Parece que no se lleva la formación en clásicos, pero las cosas importantes se van y vuelven haciéndonos comprender que es prudente y gozoso saber cómo interpretaban sus vidas aquellos que ya se fueron. Los niños deberíais leer fragmentos de los clásicos para que vuestros oídos se regalaran con palabras bien encadenadas como las que figuran en los versos de Virgilio, Dante, Rosillo o Rodríguez. Por eso, espero que pronto te dejes embriagar por bellos versos que provoquen en ti los fuegos coloridos de las metáforas y demás «trucos» del lenguaje para superar la limitación de nombrar lo innombrable. Verás como se llama a lo que no se toca con lo que tocamos cada día. Cómo un martillo representa a la contundencia; cómo la luz representa a la inteligencia o cómo un soplo de aire representa al espíritu; cómo una mujer con los ojos tapados a la justicia o las palabras todas al mundo.
********************
## Instrucción 1
Transcribe literalmente el tramo del texto sobre la lectura de los clásicos que va desde "Parece que no" hasta "todas al mundo.".
## Instrucción 2
Prosigue el texto sobre la lectura de los clásicos a partir de la última oración que aparece.
********************
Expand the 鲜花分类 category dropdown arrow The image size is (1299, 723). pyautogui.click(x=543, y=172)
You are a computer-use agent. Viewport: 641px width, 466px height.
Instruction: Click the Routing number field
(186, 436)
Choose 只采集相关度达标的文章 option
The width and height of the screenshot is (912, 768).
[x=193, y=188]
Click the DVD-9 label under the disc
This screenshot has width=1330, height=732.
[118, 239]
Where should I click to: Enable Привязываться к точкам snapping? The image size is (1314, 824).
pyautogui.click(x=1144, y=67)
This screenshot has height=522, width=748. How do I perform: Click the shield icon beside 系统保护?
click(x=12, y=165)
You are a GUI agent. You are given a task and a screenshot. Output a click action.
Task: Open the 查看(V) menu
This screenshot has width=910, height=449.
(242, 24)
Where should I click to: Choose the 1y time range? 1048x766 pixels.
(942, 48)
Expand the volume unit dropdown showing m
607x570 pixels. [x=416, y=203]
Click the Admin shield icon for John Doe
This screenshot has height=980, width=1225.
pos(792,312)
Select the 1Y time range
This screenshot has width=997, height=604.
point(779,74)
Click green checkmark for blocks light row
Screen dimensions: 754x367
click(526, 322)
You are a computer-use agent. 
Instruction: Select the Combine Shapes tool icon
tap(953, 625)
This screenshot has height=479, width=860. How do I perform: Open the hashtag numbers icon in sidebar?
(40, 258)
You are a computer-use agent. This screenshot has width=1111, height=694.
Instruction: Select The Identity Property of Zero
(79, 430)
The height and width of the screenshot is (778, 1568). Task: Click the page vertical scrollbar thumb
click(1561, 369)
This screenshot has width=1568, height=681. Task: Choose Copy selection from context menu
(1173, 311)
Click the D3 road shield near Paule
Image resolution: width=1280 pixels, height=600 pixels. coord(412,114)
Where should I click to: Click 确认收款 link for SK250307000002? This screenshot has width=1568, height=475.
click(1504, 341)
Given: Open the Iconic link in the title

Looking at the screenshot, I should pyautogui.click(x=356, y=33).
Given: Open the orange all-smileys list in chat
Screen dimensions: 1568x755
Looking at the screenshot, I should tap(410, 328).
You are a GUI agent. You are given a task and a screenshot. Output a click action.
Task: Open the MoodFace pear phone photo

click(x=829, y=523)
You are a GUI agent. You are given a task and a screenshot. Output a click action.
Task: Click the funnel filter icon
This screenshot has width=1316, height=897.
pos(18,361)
********************
## Respuesta 1
Parece que no se lleva la formación en clásicos, pero las cosas importantes se van y vuelven haciéndonos comprender que es prudente y gozoso saber cómo interpretaban sus vidas aquellos que ya se fueron. Los niños deberíais leer fragmentos de los clásicos para que vuestros oídos se regalaran con palabras bien encadenadas como las que figuran en los versos de Virgilio, Dante, Rosillo o Rodríguez. Por eso, espero que pronto te dejes embriagar por bellos versos que provoquen en ti los fuegos coloridos de las metáforas y demás «trucos» del lenguaje para superar la limitación de nombrar lo innombrable. Verás como se llama a lo que no se toca con lo que tocamos cada día. Cómo un martillo representa a la contundencia; cómo la luz representa a la inteligencia o cómo un soplo de aire representa al espíritu; cómo una mujer con los ojos tapados a la justicia o las palabras todas al mundo.

## Respuesta 2
Leerás historias diversas, leerás relatos apasionantes y las palabras quedarán adheridas a tus emociones, que volverán cuando las escuches años después. Comprobarás como en tu pequeño pecho caben todos los libros y poco a poco, irás viendo por ti misma la asombrosa aventura que es la humanidad y qué extraordinarias narraciones dan cuenta de ello. El mar en sus estados pacíficos o turbulentos te creará la nostalgia de la navegación; las escaladas a las altas montañas te harán soñar que eres una alpinista intrépida. Los relatos de astronautas o del cosmos te harán saber que vives en una bola pequeña en relación con las que hay en su entorno. Sabrás por esas lecturas que esa bola maravillosa en la que habitamos está pasándolo mal porque nos hemos descuidado en los últimos dos siglos. Por cierto, que así sabrás qué son los siglos y cuántos han pasado desde que un mono se bajó del árbol y miró hacia el cielo. Y, sobre todo, las grandes novelas, desde “Anna Karenina” a “Las uvas de la ira” o “Patria” te harán saber de la furia y del sufrimiento humano. Así tomarás conciencia de ti misma y de la necesidad de no atender todo lo que se te ocurra, pues limitamos con los demás.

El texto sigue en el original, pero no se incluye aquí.